Visuocognitive dysfunction can be accurately assessed by the age of 4 years [18]. In our study, we had children as young as 3 months to as old as 17 years being referred into the clinic. About 124 of 236 (52.5%) children with CP were below the age of 4 years. It may be too early to diagnose CVI in them, as their visuocognitive functions could not be assessed. However, in the presence of perinatal insult and global developmental delay (no definitive diagnosis)/evolving CP, assessment of functional vision was important even at ages younger than 4 years and appropriate vision habilitation strategies were suggested to all the children with probable and definite CVI (n=193). Neonatal or perinatal insult like respiratory distress and seizure disorder was most commonly seen with the diagnosis of CP in the present cohort of children. In the present study 96% of the children referred for a neuro-ophthalmological evaluation had spastic CP. This is similar to other studies from India that reported a high prevalence of spastic CP (83.4-98%) [13,19]. Similar to a report in literature [20], PVL was the commonest radiological finding in the present cohort of children with CP. However, in children with CP and definite CVI, occipital gliosis was more common (51%), a finding on MRI that needs to be looked for and reported. Nearly, 49% of the children in the present study had visual acuity less than 6/120. Overall incidence of refractive error and strabismus in the present study was 36% and 54% respectively which was lesser than that reported by Fazzi E et al., [1]. Many children in the present study even in the school going age groups were unable to correctly name the basic colours. This is in contrast to the findings of Dutton GN et al., who reported that colour vision is generally preserved in children with CP and CVI [15]. This difference could be plausibly due to lack of exposure to education of children and parents.

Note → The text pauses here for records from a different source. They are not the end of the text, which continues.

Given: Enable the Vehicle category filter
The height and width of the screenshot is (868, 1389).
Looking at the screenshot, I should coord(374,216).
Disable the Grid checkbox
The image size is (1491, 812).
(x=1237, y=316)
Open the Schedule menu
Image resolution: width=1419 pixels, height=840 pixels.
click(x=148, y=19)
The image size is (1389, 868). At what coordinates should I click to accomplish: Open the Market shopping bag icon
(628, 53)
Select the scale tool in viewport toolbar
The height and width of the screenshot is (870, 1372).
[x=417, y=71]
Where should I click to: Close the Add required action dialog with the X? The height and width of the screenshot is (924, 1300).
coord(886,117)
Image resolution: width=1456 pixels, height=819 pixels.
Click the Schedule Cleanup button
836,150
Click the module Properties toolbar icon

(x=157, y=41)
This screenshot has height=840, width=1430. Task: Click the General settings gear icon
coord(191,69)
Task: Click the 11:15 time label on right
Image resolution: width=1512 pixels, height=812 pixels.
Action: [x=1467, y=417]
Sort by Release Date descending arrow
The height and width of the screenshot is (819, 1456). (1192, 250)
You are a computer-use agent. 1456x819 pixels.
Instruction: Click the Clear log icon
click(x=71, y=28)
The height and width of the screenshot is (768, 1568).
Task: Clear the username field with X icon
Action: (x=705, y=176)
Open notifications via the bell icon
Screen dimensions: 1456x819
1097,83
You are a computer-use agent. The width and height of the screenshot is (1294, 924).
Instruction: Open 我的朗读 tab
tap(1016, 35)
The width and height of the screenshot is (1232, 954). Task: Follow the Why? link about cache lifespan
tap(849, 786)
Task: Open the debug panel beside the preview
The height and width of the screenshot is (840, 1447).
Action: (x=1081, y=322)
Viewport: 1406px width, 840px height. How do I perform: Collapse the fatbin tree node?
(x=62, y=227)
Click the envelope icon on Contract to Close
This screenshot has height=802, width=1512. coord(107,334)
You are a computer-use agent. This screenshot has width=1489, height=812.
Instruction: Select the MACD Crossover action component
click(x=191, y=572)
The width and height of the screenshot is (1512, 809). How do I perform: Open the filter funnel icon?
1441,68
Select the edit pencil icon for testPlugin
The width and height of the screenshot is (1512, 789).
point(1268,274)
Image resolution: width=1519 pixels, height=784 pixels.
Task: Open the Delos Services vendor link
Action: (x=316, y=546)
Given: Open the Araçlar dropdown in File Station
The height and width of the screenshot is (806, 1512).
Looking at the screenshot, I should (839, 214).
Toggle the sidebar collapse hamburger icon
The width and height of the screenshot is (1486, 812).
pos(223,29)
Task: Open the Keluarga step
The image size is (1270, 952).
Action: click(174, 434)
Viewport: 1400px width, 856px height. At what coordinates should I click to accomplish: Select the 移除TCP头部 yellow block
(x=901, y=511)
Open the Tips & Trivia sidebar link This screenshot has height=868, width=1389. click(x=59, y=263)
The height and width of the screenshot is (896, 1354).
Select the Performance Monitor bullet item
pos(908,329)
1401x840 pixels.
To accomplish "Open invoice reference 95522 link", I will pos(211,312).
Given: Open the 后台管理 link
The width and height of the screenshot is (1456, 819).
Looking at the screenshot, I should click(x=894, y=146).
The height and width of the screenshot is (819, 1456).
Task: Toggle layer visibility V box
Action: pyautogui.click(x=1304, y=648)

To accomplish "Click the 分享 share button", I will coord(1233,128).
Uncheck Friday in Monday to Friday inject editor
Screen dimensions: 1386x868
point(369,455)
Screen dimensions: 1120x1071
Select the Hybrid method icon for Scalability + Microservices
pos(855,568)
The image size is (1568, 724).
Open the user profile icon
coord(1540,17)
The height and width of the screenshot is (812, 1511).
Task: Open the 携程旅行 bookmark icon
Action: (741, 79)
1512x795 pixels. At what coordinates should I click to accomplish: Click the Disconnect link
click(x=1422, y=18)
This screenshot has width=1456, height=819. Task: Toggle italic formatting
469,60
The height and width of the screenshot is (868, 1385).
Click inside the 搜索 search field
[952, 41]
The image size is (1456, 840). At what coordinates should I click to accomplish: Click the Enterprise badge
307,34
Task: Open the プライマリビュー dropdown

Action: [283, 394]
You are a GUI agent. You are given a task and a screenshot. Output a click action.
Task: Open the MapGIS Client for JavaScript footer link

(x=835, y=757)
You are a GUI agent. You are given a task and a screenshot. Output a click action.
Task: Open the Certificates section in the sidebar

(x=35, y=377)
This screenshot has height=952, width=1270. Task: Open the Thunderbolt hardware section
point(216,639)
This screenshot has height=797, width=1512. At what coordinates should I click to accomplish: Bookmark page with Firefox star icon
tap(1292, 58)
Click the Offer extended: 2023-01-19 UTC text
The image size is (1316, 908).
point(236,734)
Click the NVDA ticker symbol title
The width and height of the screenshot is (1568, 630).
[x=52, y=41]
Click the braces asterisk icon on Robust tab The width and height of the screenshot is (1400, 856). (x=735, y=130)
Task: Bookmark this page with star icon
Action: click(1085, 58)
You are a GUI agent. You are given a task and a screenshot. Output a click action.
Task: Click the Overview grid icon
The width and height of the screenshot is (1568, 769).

In our experience, CVI is a common feature in children with CP. Seizure disorder was the most clinical diagnosis in children with CP and definite CVI. Radiological abnormalities were noted in 82% and an abnormal EEG in 79% of children with definite CVI. The visuocognitive dysfunction is in our study was a mixed picture of CVI with no dorsal stream or ventral stream predilection similar to previously reported in literature [21].
Limitation
In a multispecialty referral centre, children and families come from different parts of the country, with high expectations, limited time and resources and multiple consultations. This caused us to experience limitations in terms of drowsy and tired children, language, educational and socioeconomic barriers leading to an incomplete examination of the child and discussions with the family on the importance of assessment and early management of children with CP and CVI. Another limitation of the study was that Visual Evoked Potential (VEP) was not performed on any of the children. Since, this was the first attempt at evaluating our programme for these special children, we have learnt immensely and are working to modify and improve our evaluation, management and outcomes for these children to improve their quality of life.
Conclusion
In conclusion, in children who have had some perinatal or neonatal insult are at higher risk of conditions like global developmental delay including CP and learning disability. They also have features of CVI that have to be recognised. A detailed history, neuro-ophthalmological evaluation and visuocognitive assessment should be done in all children with CP irrespective of their age to enable early detection and initiation of visual habilitation strategies. Counselling of parents on the importance of visual habilitation in these special children and encouraging them to visually train them will improve the quality of life of the children.